課題:
**a)** 読書感想文について、次の問いに答えてください。
(i) 本書はいつ購入されたか。
(ii) 書店に立ち寄ったのは、何という雑誌のどの号を求めてだったか。
(iii) 目次にある第六章の題名は何か。
**b)** 記録のうち「You are a computer-use」を含む行から始めて記録の最後までを、指示ごとに1行の2列CSVに入れてください。列名は「指示」と「解答」とし、各項目は改行を空白に置き換えて、引用符で囲んだ1つのフィールドに収めてください。画像は解答に含めないでください。

引用文:
━━━━━━━━━━
読書感想文『人口知能が俳句を詠む AI一茶くんの挑戦』
2022年12月17日に購入。深夜のファミレスで、メモを加えながら読了。
小説トリッパーの冬号に『君のクイズ』論(カッコの位置が超大事。君の『クイズ論』ではない)とやらが載っているとのことで書店に立ち寄ったが、当然に置いてなかったので、代わりに目についた本書を購入。
巷では、Stable DiffusionやChatGPTといったAIが話題だが、大勢の人はその仕組み、そしてその限界を知らないだろうなぁと思う中、一度、読書感想文という形であれ何かしら残しておいたならば、自分でも説明をしやすくなるんかなぁという意図がはたらき手にとった次第である。
皆、「ソウゾウ」というものを理解しないまま、やれアートだそうでないだの、AIが仕事を奪うだの何だのとのたまうのである。
かといって、そういう人に、いや……それは違くて……と喋って説明するにカロリーが高いし、自分で勉強してみたらええでぇ~なんてもちろん言えない(言っても効果がない)。お手軽に浅知恵を解消させ、議論を前へと進めたいが、それは、なかなかに難しい。思想が、、思想が、必要なのである。
◇ ◇ ◇
ということで、まずは、読むための準備を整えていこう。
帯。ドンピシャな表現である。
目次は、こんなかんじ。
第一章 人工知能が俳句を詠む日
第二章 人工知能の歴史と未来
第三章 人工知能を実現する技術
第四章 人工知能と創作
第五章 俳句の人工知能的解釈
第六章 俳句を生成する人工知能 AI一茶くんの仕組み
第七章 AI一茶くんの活動
第八章 人工知能と俳句の未来
付録 AI俳句百選
ふむ。はじめの第1章から第3章で、人工知能一般の話をして、第4章で「創作」との関わりの話、第5章から第8章でAI一茶くんの具体の活動を紹介していくという構成なのだろう。
すなわち、読み進めるにあたっての、想定される問い出しとしては、
Q.人工知能はどのような歴史を経てきたか?
Q.人工知能はどのような技術で、どう実装されるのか?
Q.創作とは何か?創作と人工知能との関係はどのようか?
Q.AI一茶くんは、どこまで俳句をやれたか?
ぐらいが想定されるだろう。
前から2つの問いは、AI関係書籍に決まって書かれる部分であり何度も読んでいるはずなので、さらっと読んでよさそうだ。今回知りたいのは、3つめの「創作と人工知能」の部分と、4つめの「実際、どこまでやれたのよ?」という部分である。ここの答えを探すことを念頭に、本書を読み進めていこう。
4つめの問い(どこまでやれた?)については、推し量ってこたえを仮説しておきたい。
俳句もクイズ問題と同じく、文章オブジェクトの1クラスに過ぎないので、「深み」を増すためのメタパタンを適切に実装するのがカギなんだろう。とすると、それこそ無限のサルのタイプライター原理じゃないがAIでランダムに作り出すまでは割と簡単で、クリティカルポイントは、逆にメタパタンから演繹的に、その句の面白さ、解釈・解説をするところにあると思う。
━━━━━━━━━━
[語や要素を探す記録]

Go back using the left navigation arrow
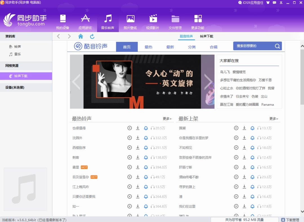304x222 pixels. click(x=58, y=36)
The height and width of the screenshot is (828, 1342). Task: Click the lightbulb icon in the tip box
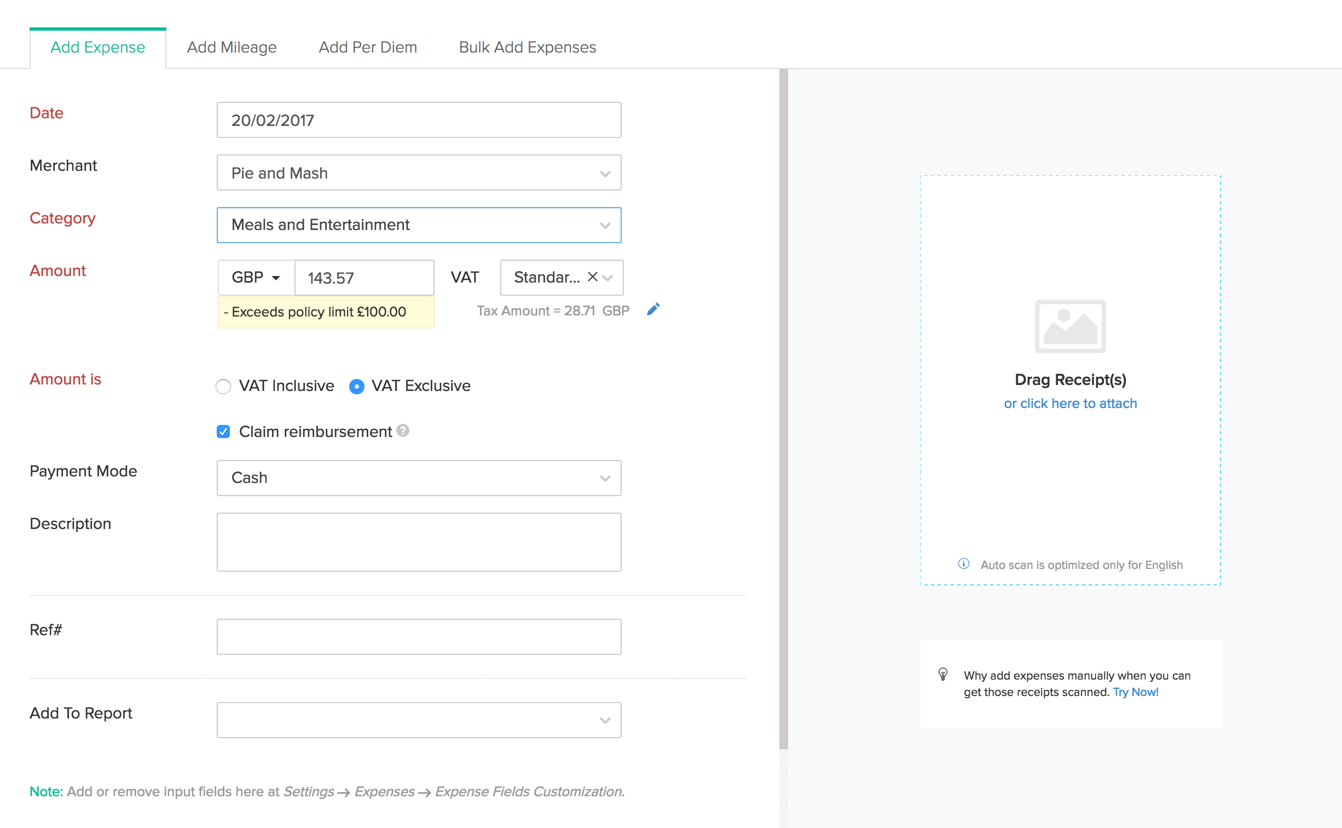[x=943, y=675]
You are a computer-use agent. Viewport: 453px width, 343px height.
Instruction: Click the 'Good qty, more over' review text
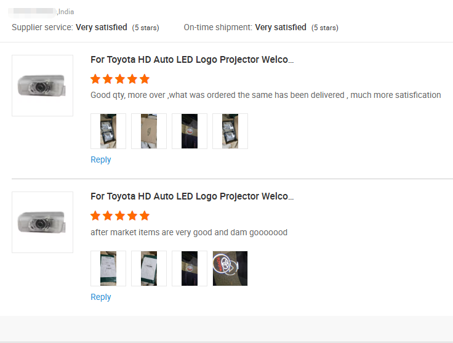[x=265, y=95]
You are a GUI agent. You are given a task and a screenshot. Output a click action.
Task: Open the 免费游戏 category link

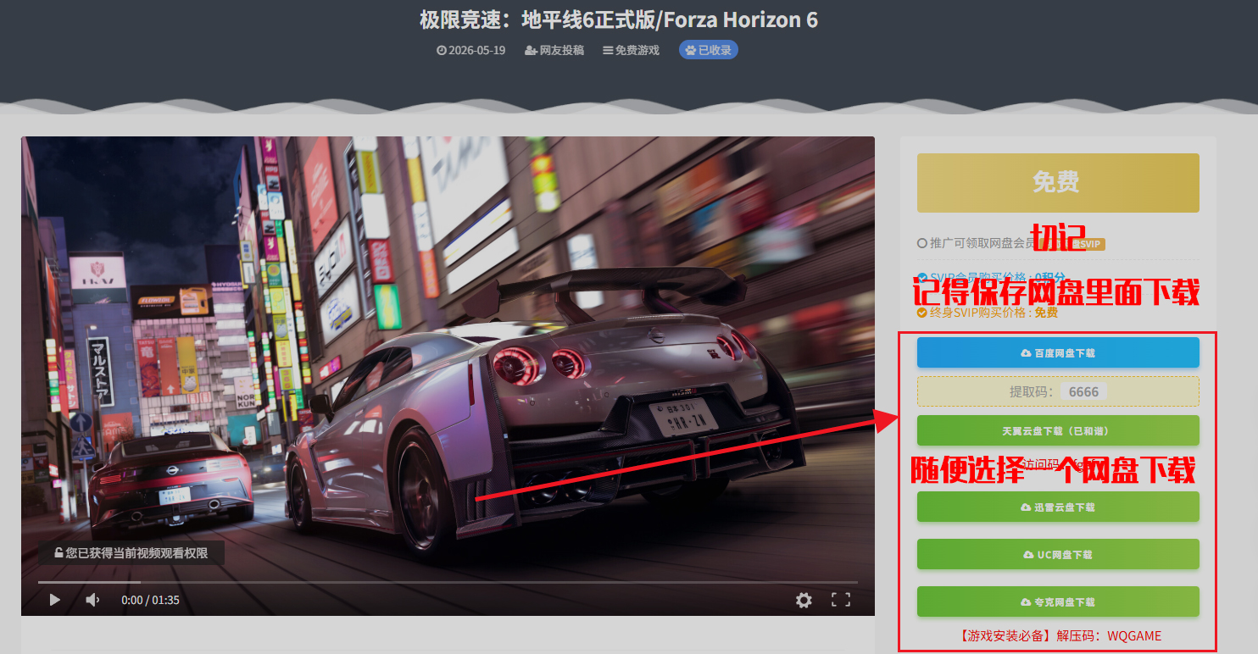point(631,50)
━━━━━━━━━━
解答:
**a)**
(i) 2022年12月17日。
(ii) 小説トリッパーの冬号。
(iii) 俳句を生成する人工知能 AI一茶くんの仕組み。

**b)**
指示,解答
"You are a computer-use agent. Viewport: 453px width, 343px height. Instruction: Click the 'Good qty, more over' review text","[x=265, y=95]"
"You are a GUI agent. You are given a task and a screenshot. Output a click action. Task: Open the 免费游戏 category link","point(631,50)"